What this task involves
For this exercise, please find the lines in the entries that include the word "Image" and copy them.

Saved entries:
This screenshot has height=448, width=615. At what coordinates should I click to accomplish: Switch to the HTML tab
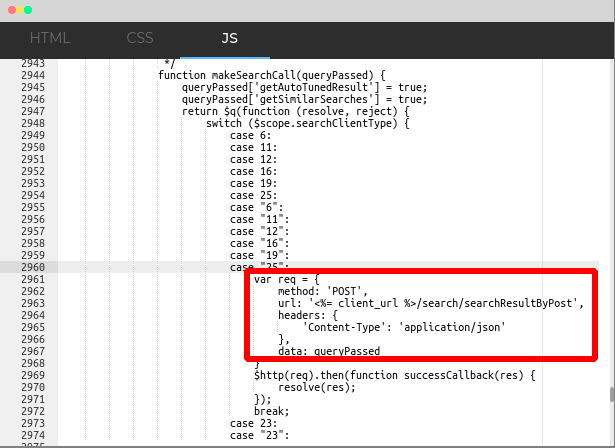coord(50,39)
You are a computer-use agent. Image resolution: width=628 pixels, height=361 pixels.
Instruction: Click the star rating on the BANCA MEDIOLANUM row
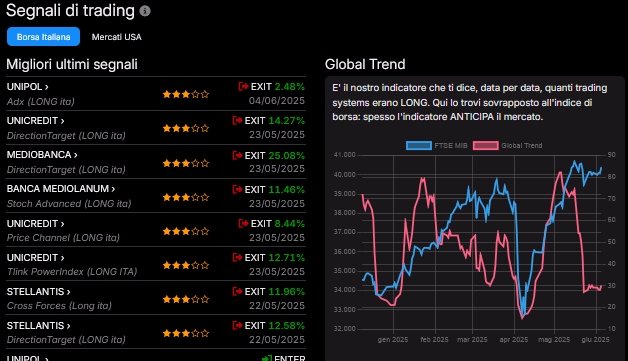tap(185, 197)
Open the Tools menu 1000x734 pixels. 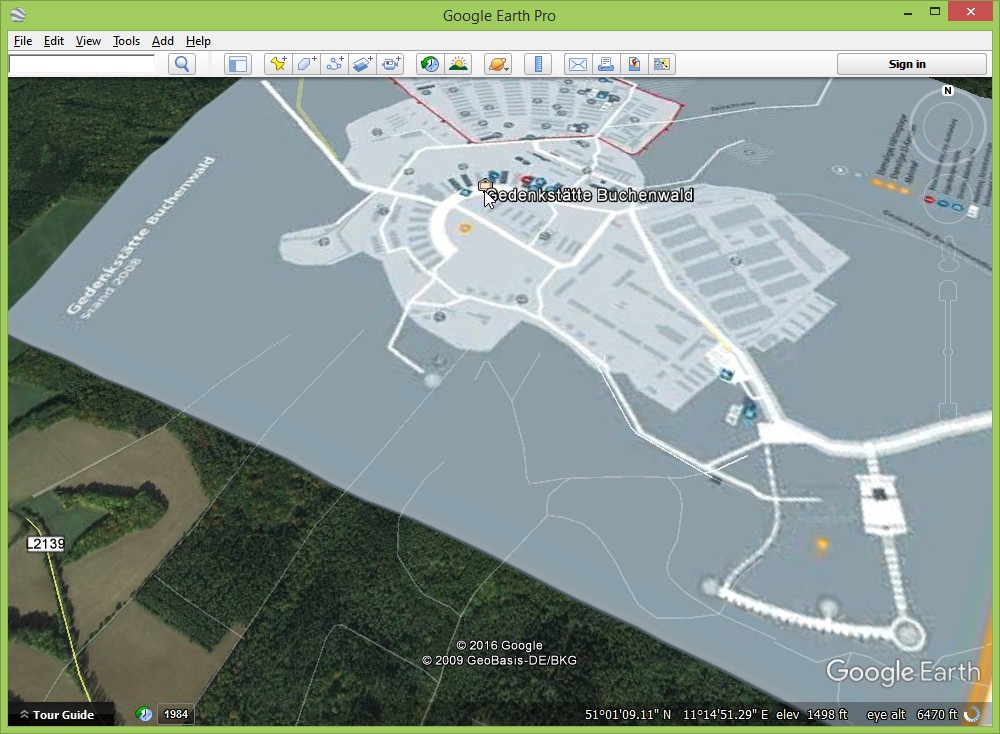[126, 41]
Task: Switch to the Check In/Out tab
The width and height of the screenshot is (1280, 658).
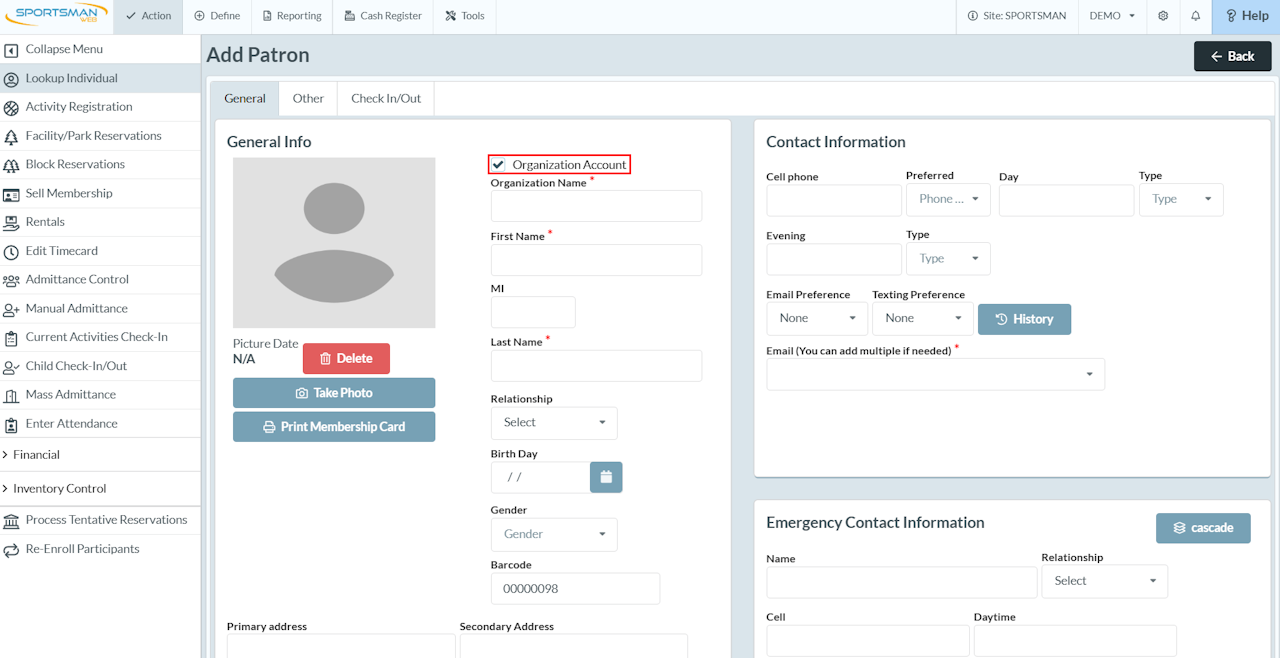Action: tap(385, 99)
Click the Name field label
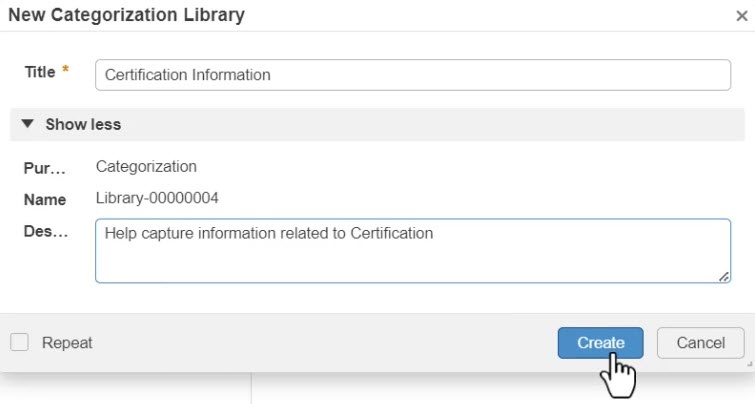Viewport: 755px width, 404px height. (45, 200)
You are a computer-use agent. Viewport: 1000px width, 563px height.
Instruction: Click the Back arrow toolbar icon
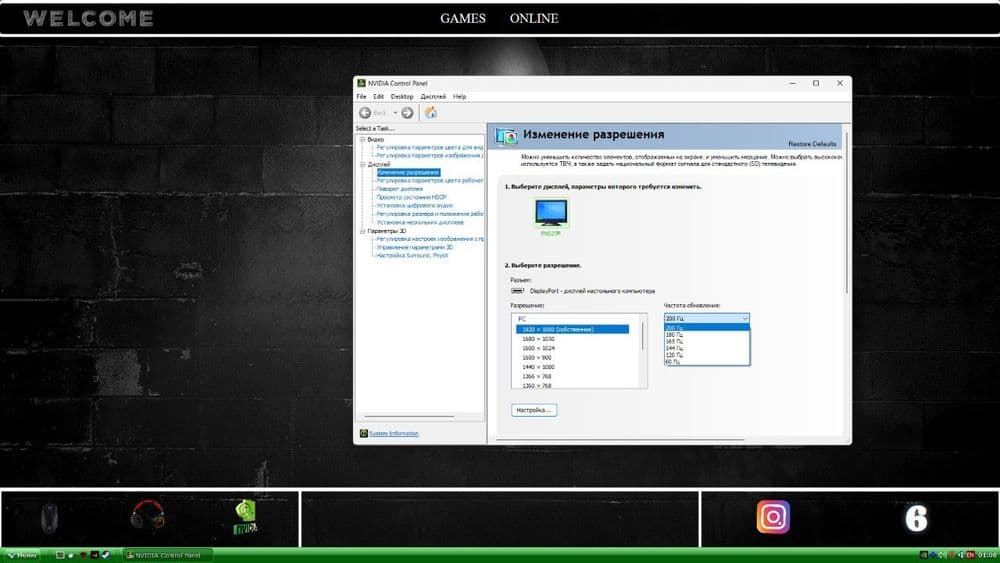[365, 113]
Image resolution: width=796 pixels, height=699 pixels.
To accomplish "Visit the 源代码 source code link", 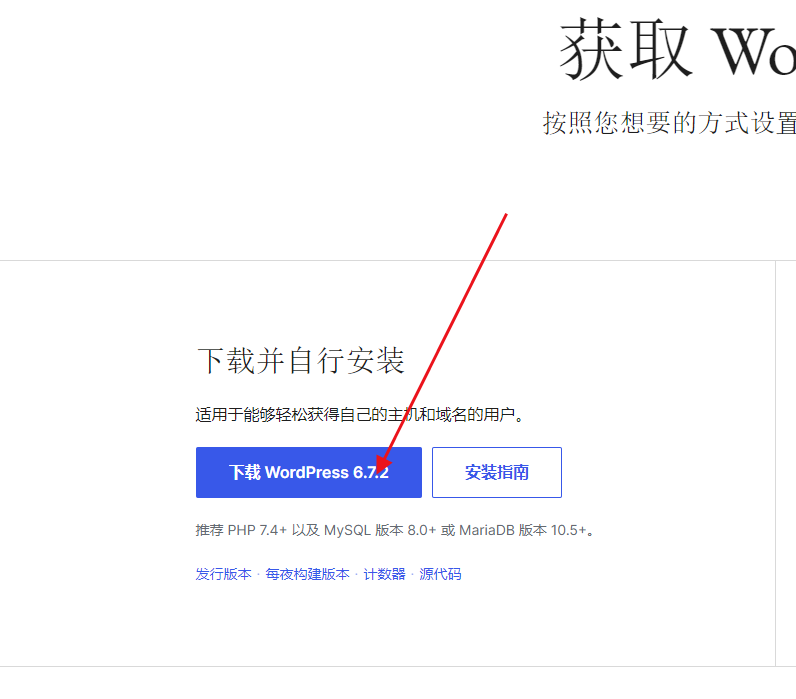I will click(x=440, y=574).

Reply
You are a computer-use agent. Image resolution: width=628 pixels, height=361 pixels.
Image resolution: width=796 pixels, height=699 pixels.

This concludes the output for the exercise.